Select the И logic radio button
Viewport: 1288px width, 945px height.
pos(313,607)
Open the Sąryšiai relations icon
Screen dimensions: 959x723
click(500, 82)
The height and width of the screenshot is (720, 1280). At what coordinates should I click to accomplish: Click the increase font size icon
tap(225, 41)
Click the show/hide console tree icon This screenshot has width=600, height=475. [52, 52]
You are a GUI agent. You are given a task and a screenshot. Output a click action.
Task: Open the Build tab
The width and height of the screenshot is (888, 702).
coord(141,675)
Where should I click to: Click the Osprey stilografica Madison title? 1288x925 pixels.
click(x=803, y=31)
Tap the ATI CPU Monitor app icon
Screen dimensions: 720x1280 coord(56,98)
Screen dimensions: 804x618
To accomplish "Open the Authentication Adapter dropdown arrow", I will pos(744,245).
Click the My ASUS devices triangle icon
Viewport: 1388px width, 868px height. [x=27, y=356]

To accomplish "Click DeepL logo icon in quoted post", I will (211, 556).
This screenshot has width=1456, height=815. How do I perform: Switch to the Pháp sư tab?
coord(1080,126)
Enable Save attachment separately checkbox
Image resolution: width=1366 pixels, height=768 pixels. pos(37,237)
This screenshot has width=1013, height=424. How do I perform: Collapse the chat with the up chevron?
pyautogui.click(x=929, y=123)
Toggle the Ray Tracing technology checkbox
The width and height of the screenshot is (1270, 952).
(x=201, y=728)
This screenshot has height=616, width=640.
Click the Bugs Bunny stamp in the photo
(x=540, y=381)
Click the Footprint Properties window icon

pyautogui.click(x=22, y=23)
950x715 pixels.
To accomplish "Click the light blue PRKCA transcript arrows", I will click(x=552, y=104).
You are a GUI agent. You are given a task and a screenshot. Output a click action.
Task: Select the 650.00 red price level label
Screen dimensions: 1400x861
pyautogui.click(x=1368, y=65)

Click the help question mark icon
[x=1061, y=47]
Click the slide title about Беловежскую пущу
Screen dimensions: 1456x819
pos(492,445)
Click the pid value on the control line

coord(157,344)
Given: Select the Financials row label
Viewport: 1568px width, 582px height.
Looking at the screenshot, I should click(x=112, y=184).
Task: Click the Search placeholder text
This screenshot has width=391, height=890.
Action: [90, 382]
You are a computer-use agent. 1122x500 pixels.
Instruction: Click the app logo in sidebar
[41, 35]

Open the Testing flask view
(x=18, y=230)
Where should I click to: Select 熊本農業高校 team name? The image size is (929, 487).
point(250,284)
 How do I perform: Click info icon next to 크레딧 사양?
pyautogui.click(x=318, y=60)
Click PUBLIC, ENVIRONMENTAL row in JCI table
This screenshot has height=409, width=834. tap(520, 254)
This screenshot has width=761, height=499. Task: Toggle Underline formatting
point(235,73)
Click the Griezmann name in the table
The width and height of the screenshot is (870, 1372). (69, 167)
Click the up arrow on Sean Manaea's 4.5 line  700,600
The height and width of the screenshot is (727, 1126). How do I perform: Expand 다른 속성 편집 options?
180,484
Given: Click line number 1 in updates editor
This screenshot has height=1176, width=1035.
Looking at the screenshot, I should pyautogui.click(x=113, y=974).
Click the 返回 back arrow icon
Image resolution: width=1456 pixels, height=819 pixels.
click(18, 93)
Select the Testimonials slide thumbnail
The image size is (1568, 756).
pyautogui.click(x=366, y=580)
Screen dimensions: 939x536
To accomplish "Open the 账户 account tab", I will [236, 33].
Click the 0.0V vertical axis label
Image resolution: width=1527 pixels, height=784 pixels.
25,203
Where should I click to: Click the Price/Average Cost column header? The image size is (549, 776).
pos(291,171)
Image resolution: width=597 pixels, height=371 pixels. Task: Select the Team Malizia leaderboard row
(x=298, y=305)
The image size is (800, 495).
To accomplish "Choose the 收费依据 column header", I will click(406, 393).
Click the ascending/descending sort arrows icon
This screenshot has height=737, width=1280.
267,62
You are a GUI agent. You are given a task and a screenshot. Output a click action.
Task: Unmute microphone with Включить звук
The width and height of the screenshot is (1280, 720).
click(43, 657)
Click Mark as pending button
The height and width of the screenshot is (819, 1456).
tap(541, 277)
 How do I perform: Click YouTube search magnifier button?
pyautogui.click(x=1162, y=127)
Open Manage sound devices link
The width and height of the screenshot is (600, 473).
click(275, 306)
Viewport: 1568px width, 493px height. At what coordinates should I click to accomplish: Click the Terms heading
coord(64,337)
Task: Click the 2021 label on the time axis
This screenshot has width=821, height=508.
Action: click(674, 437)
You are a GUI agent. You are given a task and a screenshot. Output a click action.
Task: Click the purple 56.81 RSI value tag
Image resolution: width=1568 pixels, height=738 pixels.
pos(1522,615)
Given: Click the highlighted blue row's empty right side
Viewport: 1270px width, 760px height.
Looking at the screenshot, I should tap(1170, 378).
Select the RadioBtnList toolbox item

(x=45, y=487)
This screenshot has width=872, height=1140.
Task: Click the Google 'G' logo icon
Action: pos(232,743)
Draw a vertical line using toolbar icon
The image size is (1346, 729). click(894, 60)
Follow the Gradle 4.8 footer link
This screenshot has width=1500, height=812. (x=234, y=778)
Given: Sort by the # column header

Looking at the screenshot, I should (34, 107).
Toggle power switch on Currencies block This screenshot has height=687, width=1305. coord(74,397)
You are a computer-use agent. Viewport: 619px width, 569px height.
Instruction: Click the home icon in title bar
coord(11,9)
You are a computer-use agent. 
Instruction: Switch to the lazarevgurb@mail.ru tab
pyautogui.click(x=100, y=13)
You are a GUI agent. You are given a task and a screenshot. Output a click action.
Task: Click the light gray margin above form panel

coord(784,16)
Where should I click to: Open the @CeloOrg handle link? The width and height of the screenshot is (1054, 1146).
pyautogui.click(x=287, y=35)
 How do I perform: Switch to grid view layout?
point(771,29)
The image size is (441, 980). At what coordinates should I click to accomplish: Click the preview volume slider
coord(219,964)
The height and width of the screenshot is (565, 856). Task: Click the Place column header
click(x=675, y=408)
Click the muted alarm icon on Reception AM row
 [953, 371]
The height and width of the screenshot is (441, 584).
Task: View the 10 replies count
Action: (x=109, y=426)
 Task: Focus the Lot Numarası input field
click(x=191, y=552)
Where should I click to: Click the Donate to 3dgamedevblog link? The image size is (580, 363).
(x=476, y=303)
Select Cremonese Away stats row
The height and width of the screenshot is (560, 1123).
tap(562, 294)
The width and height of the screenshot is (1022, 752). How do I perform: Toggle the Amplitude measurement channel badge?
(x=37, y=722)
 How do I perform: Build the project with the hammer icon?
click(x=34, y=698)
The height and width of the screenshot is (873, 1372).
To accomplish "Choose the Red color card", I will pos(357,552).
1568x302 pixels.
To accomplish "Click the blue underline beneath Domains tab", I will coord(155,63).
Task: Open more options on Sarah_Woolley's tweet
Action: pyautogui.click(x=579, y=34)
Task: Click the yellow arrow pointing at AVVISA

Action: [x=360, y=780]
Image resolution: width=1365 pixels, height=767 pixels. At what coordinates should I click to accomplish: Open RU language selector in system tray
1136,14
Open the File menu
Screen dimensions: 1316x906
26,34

▬▬▬▬▬▬▬▬▬▬

### WHAT NEEDS TO BE DONE
Quote every line of the records above word for word.

### EXERCISE ANSWER
Select the И logic radio button
Viewport: 1288px width, 945px height.
pos(313,607)
Open the Sąryšiai relations icon
Screen dimensions: 959x723
click(500, 82)
The height and width of the screenshot is (720, 1280). At what coordinates should I click to accomplish: Click the increase font size icon
tap(225, 41)
Click the show/hide console tree icon This screenshot has width=600, height=475. [52, 52]
You are a GUI agent. You are given a task and a screenshot. Output a click action.
Task: Open the Build tab
The width and height of the screenshot is (888, 702).
coord(141,675)
Where should I click to: Click the Osprey stilografica Madison title? 1288x925 pixels.
click(x=803, y=31)
Tap the ATI CPU Monitor app icon
Screen dimensions: 720x1280 coord(56,98)
Screen dimensions: 804x618
To accomplish "Open the Authentication Adapter dropdown arrow", I will pos(744,245).
Click the My ASUS devices triangle icon
Viewport: 1388px width, 868px height. [x=27, y=356]

To accomplish "Click DeepL logo icon in quoted post", I will (211, 556).
This screenshot has width=1456, height=815. How do I perform: Switch to the Pháp sư tab?
coord(1080,126)
Enable Save attachment separately checkbox
Image resolution: width=1366 pixels, height=768 pixels. pos(37,237)
This screenshot has width=1013, height=424. How do I perform: Collapse the chat with the up chevron?
pyautogui.click(x=929, y=123)
Toggle the Ray Tracing technology checkbox
The width and height of the screenshot is (1270, 952).
(x=201, y=728)
This screenshot has height=616, width=640.
Click the Bugs Bunny stamp in the photo
(x=540, y=381)
Click the Footprint Properties window icon

pyautogui.click(x=22, y=23)
950x715 pixels.
To accomplish "Click the light blue PRKCA transcript arrows", I will click(x=552, y=104).
You are a GUI agent. You are given a task and a screenshot. Output a click action.
Task: Select the 650.00 red price level label
Screen dimensions: 1400x861
pyautogui.click(x=1368, y=65)

Click the help question mark icon
[x=1061, y=47]
Click the slide title about Беловежскую пущу
Screen dimensions: 1456x819
pos(492,445)
Click the pid value on the control line

coord(157,344)
Given: Select the Financials row label
Viewport: 1568px width, 582px height.
Looking at the screenshot, I should click(x=112, y=184).
Task: Click the Search placeholder text
This screenshot has width=391, height=890.
Action: [90, 382]
You are a computer-use agent. 1122x500 pixels.
Instruction: Click the app logo in sidebar
[41, 35]

Open the Testing flask view
(x=18, y=230)
Where should I click to: Select 熊本農業高校 team name? The image size is (929, 487).
point(250,284)
 How do I perform: Click info icon next to 크레딧 사양?
pyautogui.click(x=318, y=60)
Click PUBLIC, ENVIRONMENTAL row in JCI table
This screenshot has height=409, width=834. tap(520, 254)
This screenshot has width=761, height=499. Task: Toggle Underline formatting
point(235,73)
Click the Griezmann name in the table
The width and height of the screenshot is (870, 1372). (69, 167)
Click the up arrow on Sean Manaea's 4.5 line  700,600
The height and width of the screenshot is (727, 1126). How do I perform: Expand 다른 속성 편집 options?
180,484
Given: Click line number 1 in updates editor
This screenshot has height=1176, width=1035.
Looking at the screenshot, I should pyautogui.click(x=113, y=974).
Click the 返回 back arrow icon
Image resolution: width=1456 pixels, height=819 pixels.
click(18, 93)
Select the Testimonials slide thumbnail
The image size is (1568, 756).
pyautogui.click(x=366, y=580)
Screen dimensions: 939x536
To accomplish "Open the 账户 account tab", I will [236, 33].
Click the 0.0V vertical axis label
Image resolution: width=1527 pixels, height=784 pixels.
25,203
Where should I click to: Click the Price/Average Cost column header? The image size is (549, 776).
pos(291,171)
Image resolution: width=597 pixels, height=371 pixels. Task: Select the Team Malizia leaderboard row
(x=298, y=305)
The image size is (800, 495).
To accomplish "Choose the 收费依据 column header", I will click(406, 393).
Click the ascending/descending sort arrows icon
This screenshot has height=737, width=1280.
267,62
You are a GUI agent. You are given a task and a screenshot. Output a click action.
Task: Unmute microphone with Включить звук
The width and height of the screenshot is (1280, 720).
click(43, 657)
Click Mark as pending button
The height and width of the screenshot is (819, 1456).
tap(541, 277)
 How do I perform: Click YouTube search magnifier button?
pyautogui.click(x=1162, y=127)
Open Manage sound devices link
The width and height of the screenshot is (600, 473).
click(275, 306)
Viewport: 1568px width, 493px height. At what coordinates should I click to accomplish: Click the Terms heading
coord(64,337)
Task: Click the 2021 label on the time axis
This screenshot has width=821, height=508.
Action: click(674, 437)
You are a GUI agent. You are given a task and a screenshot. Output a click action.
Task: Click the purple 56.81 RSI value tag
Image resolution: width=1568 pixels, height=738 pixels.
pos(1522,615)
Given: Click the highlighted blue row's empty right side
Viewport: 1270px width, 760px height.
Looking at the screenshot, I should tap(1170, 378).
Select the RadioBtnList toolbox item

(x=45, y=487)
This screenshot has width=872, height=1140.
Task: Click the Google 'G' logo icon
Action: pos(232,743)
Draw a vertical line using toolbar icon
The image size is (1346, 729). click(894, 60)
Follow the Gradle 4.8 footer link
This screenshot has width=1500, height=812. (x=234, y=778)
Given: Sort by the # column header

Looking at the screenshot, I should (34, 107).
Toggle power switch on Currencies block This screenshot has height=687, width=1305. coord(74,397)
You are a computer-use agent. Viewport: 619px width, 569px height.
Instruction: Click the home icon in title bar
coord(11,9)
You are a computer-use agent. 
Instruction: Switch to the lazarevgurb@mail.ru tab
pyautogui.click(x=100, y=13)
You are a GUI agent. You are given a task and a screenshot. Output a click action.
Task: Click the light gray margin above form panel

coord(784,16)
Where should I click to: Open the @CeloOrg handle link? The width and height of the screenshot is (1054, 1146).
pyautogui.click(x=287, y=35)
 How do I perform: Switch to grid view layout?
point(771,29)
The image size is (441, 980). At what coordinates should I click to accomplish: Click the preview volume slider
coord(219,964)
The height and width of the screenshot is (565, 856). Task: Click the Place column header
click(x=675, y=408)
Click the muted alarm icon on Reception AM row
 [953, 371]
The height and width of the screenshot is (441, 584).
Task: View the 10 replies count
Action: (x=109, y=426)
 Task: Focus the Lot Numarası input field
click(x=191, y=552)
Where should I click to: Click the Donate to 3dgamedevblog link? The image size is (580, 363).
(x=476, y=303)
Select Cremonese Away stats row
The height and width of the screenshot is (560, 1123).
tap(562, 294)
The width and height of the screenshot is (1022, 752). How do I perform: Toggle the Amplitude measurement channel badge?
(x=37, y=722)
 How do I perform: Build the project with the hammer icon?
click(x=34, y=698)
The height and width of the screenshot is (873, 1372).
To accomplish "Choose the Red color card", I will pos(357,552).
1568x302 pixels.
To accomplish "Click the blue underline beneath Domains tab", I will coord(155,63).
Task: Open more options on Sarah_Woolley's tweet
Action: pyautogui.click(x=579, y=34)
Task: Click the yellow arrow pointing at AVVISA

Action: [x=360, y=780]
Image resolution: width=1365 pixels, height=767 pixels. At what coordinates should I click to accomplish: Open RU language selector in system tray
1136,14
Open the File menu
Screen dimensions: 1316x906
26,34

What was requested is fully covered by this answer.